Sunday, February 7, 2016

Ten months and counting

I'm going to make a new year's resolution to try and update my blog a little more frequently, at least once monthly just so you don't all have to wait to see what is going on.

There is some good news to report.  I am now 9 days past my 10th month anniversary since I was discharged from LDS Hospital. That's 10 months off of chemo, 10 months of trying to get back into the swing of things, 10 months more with family and friends. I am grateful for each day of it.

My "anniversary" of my discharge is March 29th, the day before the conference I am organizing at UVU!  That will be an interesting week.  My "birthday", a year old for my new immune system is March 12, so maybe I need to have a party or something?  :)

The only drawback to these festivities is that I will have to start my vaccinations all over again -- that is a major milestone, so I'll accept it, but secretly I'll whisper that I'm not really looking forward to it!

So, overall things have been going fairly well.  I've been working. My department has been fantastic as always -- I'm teaching online and doing some administrative work. I have discovered that while I enjoy teaching online, it is not as vibrant or exciting as teaching with the students right there.  However, it also protects from infection and having done one substitute class late last semester, it takes much less energy, which I'm grateful for.

I am also finishing up my book. Yes, I'm writing my second book (first one was on depression) -- it is about understanding and working with student resistance to active learning. We are in the last stages!  I'm excited to get this done. We had originally agreed to have this done by December 2014 but cancer made a hash of that. But I've been able to work on it, especially in the past 4 months.
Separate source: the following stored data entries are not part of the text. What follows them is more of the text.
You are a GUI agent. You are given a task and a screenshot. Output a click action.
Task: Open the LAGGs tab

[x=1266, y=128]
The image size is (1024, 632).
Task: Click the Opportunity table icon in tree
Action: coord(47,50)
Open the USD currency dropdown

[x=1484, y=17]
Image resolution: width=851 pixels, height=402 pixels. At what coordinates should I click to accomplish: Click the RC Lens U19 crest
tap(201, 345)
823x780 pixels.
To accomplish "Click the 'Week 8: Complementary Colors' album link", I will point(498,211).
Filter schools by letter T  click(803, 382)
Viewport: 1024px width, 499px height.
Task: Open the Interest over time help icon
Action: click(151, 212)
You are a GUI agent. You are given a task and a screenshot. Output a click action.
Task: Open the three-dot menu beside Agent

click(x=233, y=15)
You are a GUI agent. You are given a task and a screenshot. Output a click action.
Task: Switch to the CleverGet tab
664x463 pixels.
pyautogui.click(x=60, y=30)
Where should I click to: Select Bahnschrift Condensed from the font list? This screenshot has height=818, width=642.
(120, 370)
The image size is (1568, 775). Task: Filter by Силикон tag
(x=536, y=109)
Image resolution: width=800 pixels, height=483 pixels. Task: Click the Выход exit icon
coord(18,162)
So, this has been a useful and productive 10 months, overall.

Now to the update -- my last blood tests were a little worrisome -- uptick in my M-spike to 0.7.  It has been hovering around 0.5 - 0.6; however, it has been that high once before since I came out. The doctor said it was not enough data to make a change in our current strategy.  So whew!  My blood counts are also still low.  Arrrrgh.  My white counts has sometimes gone up into the bottom of the normal range, but this time they are down again. My red counts are also still low, below normal, but not too far. It's those silly platelets, too!  They have hardly moved since I left the hospital. At least I have enough of them that the doctor said Patricia could stab me, and I would not bleed out right away, but I wish they were higher.

So my existential angst is a bit calmer right now, although that M-spike made me just a bit anxious. I finally started on Zometa after months of debating and trying to decide. It was NOT fun. I had flu-like symptoms and pain for 4-5 days including fevers of up to 102. The doctor wasn't certain if the fevers were due to the drug or to a viral infection that then affected me for the following 2-3 weeks in January.  That was a drag.  I've looked at the online message forums for Multiple Myeloma, and the suggestions included extending the time of the infusion and staying hydrated; the doctor had no problem with this, and so we are going to try it later this week. I also have read that at least for many  people, the first time is the worst.  I hope all of these things are true.  We delayed my treatment until the end of this week so that I can get the book done and can lose the weekend if I need to.

So, hanging in there. Not recovering as well as I had hoped. Dr. W talked about it as a "slow recovery", but I'm working, enjoying each day as much as I can, and my book will soon be done! We were also able to do a bit of traveling in November and go see our son in San Francisco. I'm grateful for all of this time I've had, and I hope for even more. Thanks for reading!